A simple pathway for seeing, testing and valuing relational impact.

01
The spine

Six steps, in order

The method moves from understanding context to tracing pathways, defining the change, finding signals, testing evidence — and only then valuing what can be defended.

  1. 01
    Context

    Start with the kaupapa, people, place and relationships.

  2. 02
    Pathways

    Trace how value may move.

  3. 03
    Constructs

    Define the specific change.

  4. 04
    Signals

    Look for signs that the pathway is present.

  5. 05
    Evidence

    Test the strength of the evidence.

  6. 06
    Value

    Value what can be defended.

02
In detail

Step by step

01 Context

Start with the kaupapa, people, place and relationships.

Who is involved? What matters here? What is the history, place, obligation and future concern?

02 Pathways

Trace how value may move.

Does value stay with the direct participant, or does it move through whānau, household routines, community, institutions, te taiao or future generations?

03 Constructs

Define the specific change.

Instead of a broad phrase like “mana restored”, ask what can be observed: stronger participation, reduced whakamā, restored hosting capacity, or greater decision authority.

04 Signals

Look for signs that the pathway is present.

Signals might include stories, survey responses, behaviour change, records, photos, attendance, reduced crisis events, ecological indicators, or changes in institutional practice.

05 Evidence

Test the strength of the evidence.

Is the change directly observed?

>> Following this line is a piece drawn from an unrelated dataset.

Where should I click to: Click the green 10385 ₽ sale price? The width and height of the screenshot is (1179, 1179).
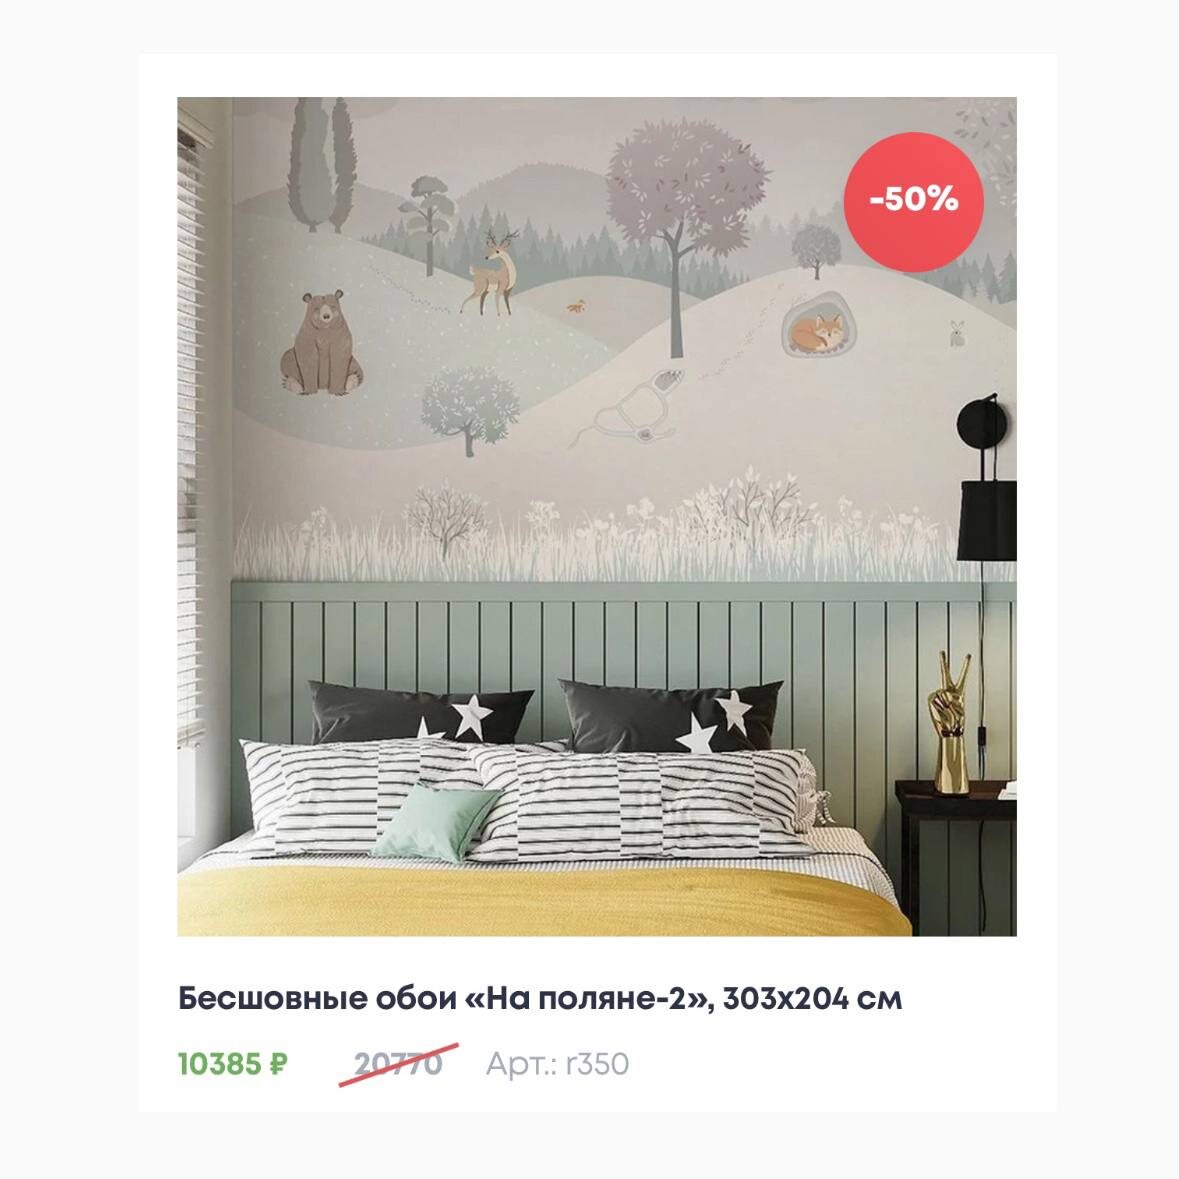coord(232,1064)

Is it supported by whānau evidence, project data, Māori-governed interpretation, research or comparison data? What remains uncertain?

06 Value

Value what can be defended.

Where a pathway can be bounded and defended, it may be quantified or monetised. Where value is important but not ready to monetise, it should still be named and developed rather than treated as zero.

03
Pathway monetisation

Do not price the concept — value the pathway

Māori concepts are not turned into dollar amounts. The method values the observable pathways that may arise when those concepts are upheld in practice.

Do not priceValue through observable pathways
Mana
Agency, participation, leadership, reduced whakamā, ability to host.
Mauri
Healthier homes, improved ecological condition, restored function.
Whanaungatanga
Reduced isolation, trust, informal support, participation.
Kaitiakitanga
Restoration activity, ecological indicators, stewardship capability.
04
The principle

Wider, not looser

The principle that holds it together.

Wider
Look beyond direct, short-term and individual outcomes.
Not looser
Require clear pathways, evidence, boundaries and uncertainty.
In the field

Working alongside existing methods

Whakapapa Economics can work alongside existing impact, social value and cost-benefit methods. It does not replace their disciplines. It helps improve the starting point by asking whether the value boundary is too narrow.